**Task to complete:** Would you return the full listing exactly, with nothing altered?

#### Material shown

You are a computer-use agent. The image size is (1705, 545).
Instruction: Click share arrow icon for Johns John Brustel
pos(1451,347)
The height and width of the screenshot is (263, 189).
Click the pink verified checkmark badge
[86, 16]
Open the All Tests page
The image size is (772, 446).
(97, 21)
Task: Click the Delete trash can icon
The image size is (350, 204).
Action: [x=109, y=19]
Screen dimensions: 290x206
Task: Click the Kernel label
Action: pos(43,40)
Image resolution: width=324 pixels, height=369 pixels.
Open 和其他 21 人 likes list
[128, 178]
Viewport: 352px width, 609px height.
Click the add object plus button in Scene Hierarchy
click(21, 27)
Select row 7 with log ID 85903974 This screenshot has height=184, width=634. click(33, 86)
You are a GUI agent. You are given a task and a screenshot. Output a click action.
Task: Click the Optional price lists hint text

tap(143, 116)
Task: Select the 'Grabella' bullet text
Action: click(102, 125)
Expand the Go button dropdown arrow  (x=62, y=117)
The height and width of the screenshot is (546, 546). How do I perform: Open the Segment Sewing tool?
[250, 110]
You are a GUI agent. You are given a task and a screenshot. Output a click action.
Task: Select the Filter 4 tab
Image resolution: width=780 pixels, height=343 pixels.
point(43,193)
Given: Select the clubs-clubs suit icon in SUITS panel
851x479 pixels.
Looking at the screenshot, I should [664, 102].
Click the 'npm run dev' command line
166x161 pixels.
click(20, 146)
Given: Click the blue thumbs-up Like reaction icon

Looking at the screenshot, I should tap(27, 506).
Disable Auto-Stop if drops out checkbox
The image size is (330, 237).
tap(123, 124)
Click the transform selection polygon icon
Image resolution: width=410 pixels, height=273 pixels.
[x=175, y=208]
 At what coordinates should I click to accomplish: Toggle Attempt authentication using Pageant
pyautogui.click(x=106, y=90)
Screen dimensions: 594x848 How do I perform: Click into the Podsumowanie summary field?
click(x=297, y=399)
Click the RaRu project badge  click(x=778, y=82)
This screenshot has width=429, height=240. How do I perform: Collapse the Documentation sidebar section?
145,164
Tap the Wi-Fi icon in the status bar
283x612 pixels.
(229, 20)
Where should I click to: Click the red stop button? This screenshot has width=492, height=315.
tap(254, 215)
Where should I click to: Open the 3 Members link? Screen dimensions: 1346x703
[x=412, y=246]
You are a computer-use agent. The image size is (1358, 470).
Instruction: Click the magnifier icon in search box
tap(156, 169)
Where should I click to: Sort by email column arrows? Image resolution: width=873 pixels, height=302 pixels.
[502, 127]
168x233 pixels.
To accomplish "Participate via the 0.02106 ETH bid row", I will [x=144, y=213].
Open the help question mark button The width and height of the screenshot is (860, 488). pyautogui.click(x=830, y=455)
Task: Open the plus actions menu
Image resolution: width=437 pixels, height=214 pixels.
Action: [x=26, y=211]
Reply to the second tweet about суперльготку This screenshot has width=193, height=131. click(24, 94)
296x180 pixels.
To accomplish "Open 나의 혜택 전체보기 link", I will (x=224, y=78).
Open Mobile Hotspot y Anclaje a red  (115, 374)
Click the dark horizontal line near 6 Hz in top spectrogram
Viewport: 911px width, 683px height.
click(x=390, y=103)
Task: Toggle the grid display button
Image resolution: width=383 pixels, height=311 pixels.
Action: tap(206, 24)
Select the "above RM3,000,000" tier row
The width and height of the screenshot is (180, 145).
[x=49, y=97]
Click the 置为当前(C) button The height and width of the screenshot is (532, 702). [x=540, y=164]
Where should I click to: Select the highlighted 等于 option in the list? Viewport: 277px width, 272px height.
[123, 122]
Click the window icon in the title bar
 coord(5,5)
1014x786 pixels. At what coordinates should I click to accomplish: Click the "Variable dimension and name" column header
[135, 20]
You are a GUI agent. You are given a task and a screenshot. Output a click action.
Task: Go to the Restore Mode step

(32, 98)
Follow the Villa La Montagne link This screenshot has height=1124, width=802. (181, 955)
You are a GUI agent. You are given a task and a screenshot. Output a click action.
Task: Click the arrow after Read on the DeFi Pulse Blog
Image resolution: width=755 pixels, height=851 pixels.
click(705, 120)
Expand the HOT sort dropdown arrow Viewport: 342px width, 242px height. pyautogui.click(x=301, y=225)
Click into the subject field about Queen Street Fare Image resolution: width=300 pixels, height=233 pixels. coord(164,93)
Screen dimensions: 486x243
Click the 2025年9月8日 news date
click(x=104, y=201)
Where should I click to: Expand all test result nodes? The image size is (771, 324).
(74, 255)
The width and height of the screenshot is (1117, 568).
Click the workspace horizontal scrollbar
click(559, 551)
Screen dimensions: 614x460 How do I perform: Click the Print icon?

########

**Solution to the exercise:**
You are a computer-use agent. The image size is (1705, 545).
Instruction: Click share arrow icon for Johns John Brustel
pos(1451,347)
The height and width of the screenshot is (263, 189).
Click the pink verified checkmark badge
[86, 16]
Open the All Tests page
The image size is (772, 446).
(97, 21)
Task: Click the Delete trash can icon
The image size is (350, 204).
Action: [x=109, y=19]
Screen dimensions: 290x206
Task: Click the Kernel label
Action: pos(43,40)
Image resolution: width=324 pixels, height=369 pixels.
Open 和其他 21 人 likes list
[128, 178]
Viewport: 352px width, 609px height.
Click the add object plus button in Scene Hierarchy
click(21, 27)
Select row 7 with log ID 85903974 This screenshot has height=184, width=634. click(33, 86)
You are a GUI agent. You are given a task and a screenshot. Output a click action.
Task: Click the Optional price lists hint text

tap(143, 116)
Task: Select the 'Grabella' bullet text
Action: click(102, 125)
Expand the Go button dropdown arrow  (x=62, y=117)
The height and width of the screenshot is (546, 546). How do I perform: Open the Segment Sewing tool?
[250, 110]
You are a GUI agent. You are given a task and a screenshot. Output a click action.
Task: Select the Filter 4 tab
Image resolution: width=780 pixels, height=343 pixels.
point(43,193)
Given: Select the clubs-clubs suit icon in SUITS panel
851x479 pixels.
Looking at the screenshot, I should [664, 102].
Click the 'npm run dev' command line
166x161 pixels.
click(20, 146)
Given: Click the blue thumbs-up Like reaction icon

Looking at the screenshot, I should tap(27, 506).
Disable Auto-Stop if drops out checkbox
The image size is (330, 237).
tap(123, 124)
Click the transform selection polygon icon
Image resolution: width=410 pixels, height=273 pixels.
[x=175, y=208]
 At what coordinates should I click to accomplish: Toggle Attempt authentication using Pageant
pyautogui.click(x=106, y=90)
Screen dimensions: 594x848 How do I perform: Click into the Podsumowanie summary field?
click(x=297, y=399)
Click the RaRu project badge  click(x=778, y=82)
This screenshot has width=429, height=240. How do I perform: Collapse the Documentation sidebar section?
145,164
Tap the Wi-Fi icon in the status bar
283x612 pixels.
(229, 20)
Where should I click to: Click the red stop button? This screenshot has width=492, height=315.
tap(254, 215)
Where should I click to: Open the 3 Members link? Screen dimensions: 1346x703
[x=412, y=246]
You are a computer-use agent. The image size is (1358, 470).
Instruction: Click the magnifier icon in search box
tap(156, 169)
Where should I click to: Sort by email column arrows? Image resolution: width=873 pixels, height=302 pixels.
[502, 127]
168x233 pixels.
To accomplish "Participate via the 0.02106 ETH bid row", I will [x=144, y=213].
Open the help question mark button The width and height of the screenshot is (860, 488). pyautogui.click(x=830, y=455)
Task: Open the plus actions menu
Image resolution: width=437 pixels, height=214 pixels.
Action: [x=26, y=211]
Reply to the second tweet about суперльготку This screenshot has width=193, height=131. click(24, 94)
296x180 pixels.
To accomplish "Open 나의 혜택 전체보기 link", I will (x=224, y=78).
Open Mobile Hotspot y Anclaje a red  (115, 374)
Click the dark horizontal line near 6 Hz in top spectrogram
Viewport: 911px width, 683px height.
click(x=390, y=103)
Task: Toggle the grid display button
Image resolution: width=383 pixels, height=311 pixels.
Action: tap(206, 24)
Select the "above RM3,000,000" tier row
The width and height of the screenshot is (180, 145).
[x=49, y=97]
Click the 置为当前(C) button The height and width of the screenshot is (532, 702). [x=540, y=164]
Where should I click to: Select the highlighted 等于 option in the list? Viewport: 277px width, 272px height.
[123, 122]
Click the window icon in the title bar
 coord(5,5)
1014x786 pixels. At what coordinates should I click to accomplish: Click the "Variable dimension and name" column header
[135, 20]
You are a GUI agent. You are given a task and a screenshot. Output a click action.
Task: Go to the Restore Mode step

(32, 98)
Follow the Villa La Montagne link This screenshot has height=1124, width=802. (181, 955)
You are a GUI agent. You are given a task and a screenshot. Output a click action.
Task: Click the arrow after Read on the DeFi Pulse Blog
Image resolution: width=755 pixels, height=851 pixels.
click(705, 120)
Expand the HOT sort dropdown arrow Viewport: 342px width, 242px height. pyautogui.click(x=301, y=225)
Click into the subject field about Queen Street Fare Image resolution: width=300 pixels, height=233 pixels. coord(164,93)
Screen dimensions: 486x243
Click the 2025年9月8日 news date
click(x=104, y=201)
Where should I click to: Expand all test result nodes? The image size is (771, 324).
(74, 255)
The width and height of the screenshot is (1117, 568).
Click the workspace horizontal scrollbar
click(559, 551)
Screen dimensions: 614x460 How do I perform: Click the Print icon?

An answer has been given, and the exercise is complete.